PROBLEM DETAILS:
The lines running from the one that contains "Given: Open Звёздные" to the end of the records below are what to reproduce, exactly and without pictures.

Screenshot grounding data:

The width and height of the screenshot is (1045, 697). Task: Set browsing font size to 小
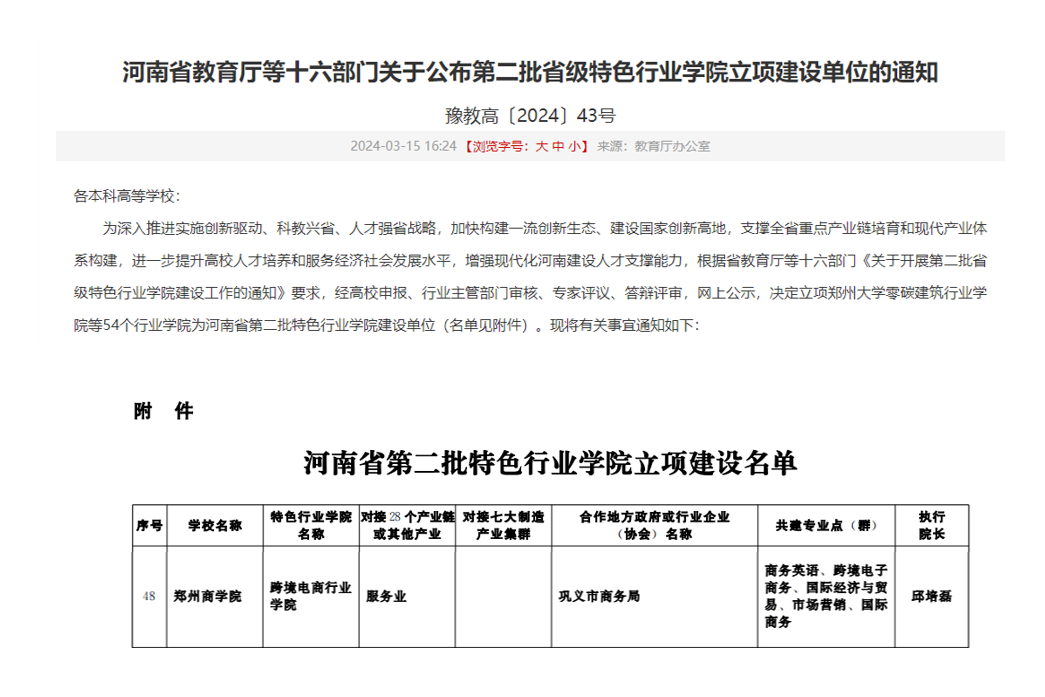(574, 146)
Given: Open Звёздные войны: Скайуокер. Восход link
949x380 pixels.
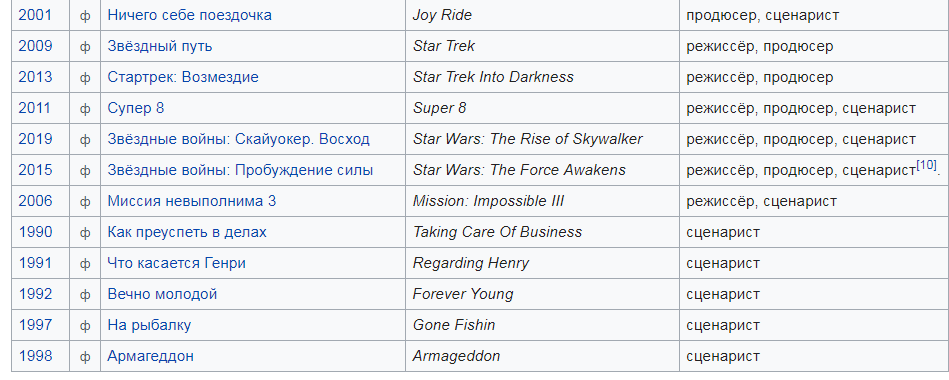Looking at the screenshot, I should tap(238, 139).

ANSWER TO THE PROBLEM:
Given: Open Звёздные войны: Скайуокер. Восход link
949x380 pixels.
Looking at the screenshot, I should tap(238, 139).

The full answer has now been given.